Tuesday, July 19, 2011

Gender-neutral language and storytelling

Today, I saw this blog post about dogs and smurfs. It discusses how stories about women are often viewed as stories for women, rather than stories for people to read, and it suggests this has to do with our language, in which we usually assume that unknown people or creatures are male, as well as a kind of tokenism, where in most children's stories, the main group of protagonists contains only one girl, and her main character trait is that she is a girl.

I've believed for some time that our language shapes our thinking. We hear "he" often enough and we come to assume "he" ourselves. We don't have a gender-neutral pronoun in "proper" English.

Now, for some time, I've assumed that it must be a worse problem in languages like Spanish and French. The very nouns are masculine and feminine. How does it affect you to hear that this object is masculine, and that one is feminine? If the language sticks objects into a male/female category, wouldn't that make it harder on some subconscious level to break yourself out of male/female stereotypical behavior?
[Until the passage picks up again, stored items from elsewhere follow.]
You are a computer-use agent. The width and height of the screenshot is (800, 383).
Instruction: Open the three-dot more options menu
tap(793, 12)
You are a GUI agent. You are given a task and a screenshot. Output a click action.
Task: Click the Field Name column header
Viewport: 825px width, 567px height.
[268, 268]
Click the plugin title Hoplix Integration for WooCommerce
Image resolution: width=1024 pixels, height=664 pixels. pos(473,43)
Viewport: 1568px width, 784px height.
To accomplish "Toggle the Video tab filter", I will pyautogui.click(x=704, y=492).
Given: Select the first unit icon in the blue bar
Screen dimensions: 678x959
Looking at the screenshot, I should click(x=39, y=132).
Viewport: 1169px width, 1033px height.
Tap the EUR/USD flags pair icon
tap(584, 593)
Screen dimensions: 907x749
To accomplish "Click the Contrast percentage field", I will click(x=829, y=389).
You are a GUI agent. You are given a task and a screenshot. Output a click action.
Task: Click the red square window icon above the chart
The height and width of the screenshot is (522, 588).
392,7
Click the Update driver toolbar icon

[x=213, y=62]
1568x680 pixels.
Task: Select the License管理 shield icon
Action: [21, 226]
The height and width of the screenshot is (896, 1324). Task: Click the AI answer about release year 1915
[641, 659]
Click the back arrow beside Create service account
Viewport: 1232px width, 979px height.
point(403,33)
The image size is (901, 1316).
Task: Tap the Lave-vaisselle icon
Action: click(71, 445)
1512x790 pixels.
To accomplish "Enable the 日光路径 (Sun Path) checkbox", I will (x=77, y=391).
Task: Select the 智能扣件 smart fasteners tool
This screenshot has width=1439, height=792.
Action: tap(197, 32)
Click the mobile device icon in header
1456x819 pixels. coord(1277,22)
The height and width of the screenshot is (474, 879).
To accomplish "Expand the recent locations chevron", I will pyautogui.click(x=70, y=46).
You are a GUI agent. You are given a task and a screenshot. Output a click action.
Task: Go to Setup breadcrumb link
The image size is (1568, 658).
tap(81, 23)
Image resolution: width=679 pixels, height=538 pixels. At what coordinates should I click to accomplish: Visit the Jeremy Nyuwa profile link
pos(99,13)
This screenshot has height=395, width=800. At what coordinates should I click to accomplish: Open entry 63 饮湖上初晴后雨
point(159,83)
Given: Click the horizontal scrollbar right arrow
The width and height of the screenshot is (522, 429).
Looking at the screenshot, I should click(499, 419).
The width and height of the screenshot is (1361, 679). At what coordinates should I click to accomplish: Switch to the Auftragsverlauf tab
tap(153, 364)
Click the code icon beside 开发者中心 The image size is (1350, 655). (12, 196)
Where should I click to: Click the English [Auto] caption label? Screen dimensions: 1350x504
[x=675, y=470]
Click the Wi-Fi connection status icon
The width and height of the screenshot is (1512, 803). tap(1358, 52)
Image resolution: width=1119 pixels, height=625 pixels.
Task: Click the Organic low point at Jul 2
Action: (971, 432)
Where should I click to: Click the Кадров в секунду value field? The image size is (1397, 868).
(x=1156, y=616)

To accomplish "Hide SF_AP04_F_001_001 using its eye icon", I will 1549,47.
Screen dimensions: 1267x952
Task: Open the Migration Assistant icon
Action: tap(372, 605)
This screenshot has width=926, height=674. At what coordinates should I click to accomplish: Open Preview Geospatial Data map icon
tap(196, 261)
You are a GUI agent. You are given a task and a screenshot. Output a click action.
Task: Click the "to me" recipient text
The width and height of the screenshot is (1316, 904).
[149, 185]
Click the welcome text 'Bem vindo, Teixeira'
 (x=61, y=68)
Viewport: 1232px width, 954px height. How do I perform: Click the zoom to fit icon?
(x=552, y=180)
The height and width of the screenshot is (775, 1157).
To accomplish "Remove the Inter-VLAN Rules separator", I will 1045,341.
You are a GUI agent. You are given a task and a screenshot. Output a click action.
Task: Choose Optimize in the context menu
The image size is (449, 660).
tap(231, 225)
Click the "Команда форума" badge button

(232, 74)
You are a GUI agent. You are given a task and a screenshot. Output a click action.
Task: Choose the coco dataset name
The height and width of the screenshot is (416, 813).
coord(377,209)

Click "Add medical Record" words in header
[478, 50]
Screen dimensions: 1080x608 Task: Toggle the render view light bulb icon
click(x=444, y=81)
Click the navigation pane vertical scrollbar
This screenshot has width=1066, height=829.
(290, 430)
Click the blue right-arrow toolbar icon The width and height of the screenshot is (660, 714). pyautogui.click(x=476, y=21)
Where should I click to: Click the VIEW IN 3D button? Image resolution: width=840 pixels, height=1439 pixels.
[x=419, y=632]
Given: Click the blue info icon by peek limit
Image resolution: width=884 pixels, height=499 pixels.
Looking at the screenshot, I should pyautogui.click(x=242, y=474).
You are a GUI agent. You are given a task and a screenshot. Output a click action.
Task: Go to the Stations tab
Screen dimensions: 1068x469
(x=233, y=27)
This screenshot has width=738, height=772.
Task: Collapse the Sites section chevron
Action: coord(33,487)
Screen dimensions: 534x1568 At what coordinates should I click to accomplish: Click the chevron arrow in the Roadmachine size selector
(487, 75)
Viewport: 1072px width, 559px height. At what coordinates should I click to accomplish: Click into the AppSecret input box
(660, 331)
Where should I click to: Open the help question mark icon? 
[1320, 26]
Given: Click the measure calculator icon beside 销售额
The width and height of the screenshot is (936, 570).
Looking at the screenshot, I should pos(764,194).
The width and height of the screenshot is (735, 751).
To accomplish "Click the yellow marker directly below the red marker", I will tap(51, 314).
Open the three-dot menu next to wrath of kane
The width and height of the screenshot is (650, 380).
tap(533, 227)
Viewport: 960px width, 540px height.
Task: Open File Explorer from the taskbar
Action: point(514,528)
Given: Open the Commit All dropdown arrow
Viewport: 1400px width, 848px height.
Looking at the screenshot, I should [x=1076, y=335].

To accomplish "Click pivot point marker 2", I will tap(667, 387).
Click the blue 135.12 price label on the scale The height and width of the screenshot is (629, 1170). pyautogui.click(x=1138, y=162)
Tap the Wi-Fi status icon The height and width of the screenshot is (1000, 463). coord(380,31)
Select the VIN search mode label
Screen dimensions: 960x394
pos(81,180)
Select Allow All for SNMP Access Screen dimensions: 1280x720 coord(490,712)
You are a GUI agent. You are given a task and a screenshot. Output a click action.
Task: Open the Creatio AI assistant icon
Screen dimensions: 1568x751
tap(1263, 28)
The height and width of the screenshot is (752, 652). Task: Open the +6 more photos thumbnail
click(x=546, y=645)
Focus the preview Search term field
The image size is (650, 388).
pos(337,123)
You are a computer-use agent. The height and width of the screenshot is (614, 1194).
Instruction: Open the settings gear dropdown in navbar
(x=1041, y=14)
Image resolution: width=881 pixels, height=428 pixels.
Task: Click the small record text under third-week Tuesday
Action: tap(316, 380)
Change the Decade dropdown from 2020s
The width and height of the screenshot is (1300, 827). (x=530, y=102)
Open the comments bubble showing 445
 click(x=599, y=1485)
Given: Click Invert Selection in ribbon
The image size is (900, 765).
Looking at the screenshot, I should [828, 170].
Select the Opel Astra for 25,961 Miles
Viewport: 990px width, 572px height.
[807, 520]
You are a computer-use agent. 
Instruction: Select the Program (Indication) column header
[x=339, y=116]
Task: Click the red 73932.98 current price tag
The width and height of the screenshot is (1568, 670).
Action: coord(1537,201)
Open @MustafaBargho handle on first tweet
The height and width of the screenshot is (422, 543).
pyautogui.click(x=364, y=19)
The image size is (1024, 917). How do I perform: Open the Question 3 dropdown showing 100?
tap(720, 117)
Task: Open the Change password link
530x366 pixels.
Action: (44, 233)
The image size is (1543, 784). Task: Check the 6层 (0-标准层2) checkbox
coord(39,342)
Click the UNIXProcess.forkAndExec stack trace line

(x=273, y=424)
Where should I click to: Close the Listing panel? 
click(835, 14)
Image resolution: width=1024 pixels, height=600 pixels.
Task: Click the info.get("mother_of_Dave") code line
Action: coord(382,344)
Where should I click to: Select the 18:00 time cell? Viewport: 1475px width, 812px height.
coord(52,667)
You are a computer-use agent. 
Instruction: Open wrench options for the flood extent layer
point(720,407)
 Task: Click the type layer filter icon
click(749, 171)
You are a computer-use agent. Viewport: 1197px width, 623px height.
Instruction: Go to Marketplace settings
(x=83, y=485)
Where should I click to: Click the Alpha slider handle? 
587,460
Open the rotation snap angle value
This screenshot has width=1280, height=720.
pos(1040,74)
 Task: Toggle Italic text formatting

But then I read some of the comments following that blog post, and saw people from France and Iceland saying that in their native languages, they have stories about different kinds of creatures, and the different creatures have different default-gender implications. So they get a broader spread of female and male protagonists in their children's stories, where the turtle is generally a girl, in keeping with the femininity of the noun for "turtle", or the gorilla is a boy.

Here in the English-speaking land, we don't assume a gender via our nouns, and then the result is that we just assume everything defaults to male, and our stories come out weighted with a male population. Which I believe feeds into hesitancy and underconfidence in many women whose favorite childhood female role models always follow the lead of the (male) hero/prince/leader in the end.

Serves me right for assuming things about other cultures without talking to natives about it.

I'm still jealous of Japanese and its ability to comfortably refer to someone as "that person" instead of "he" or "she", though.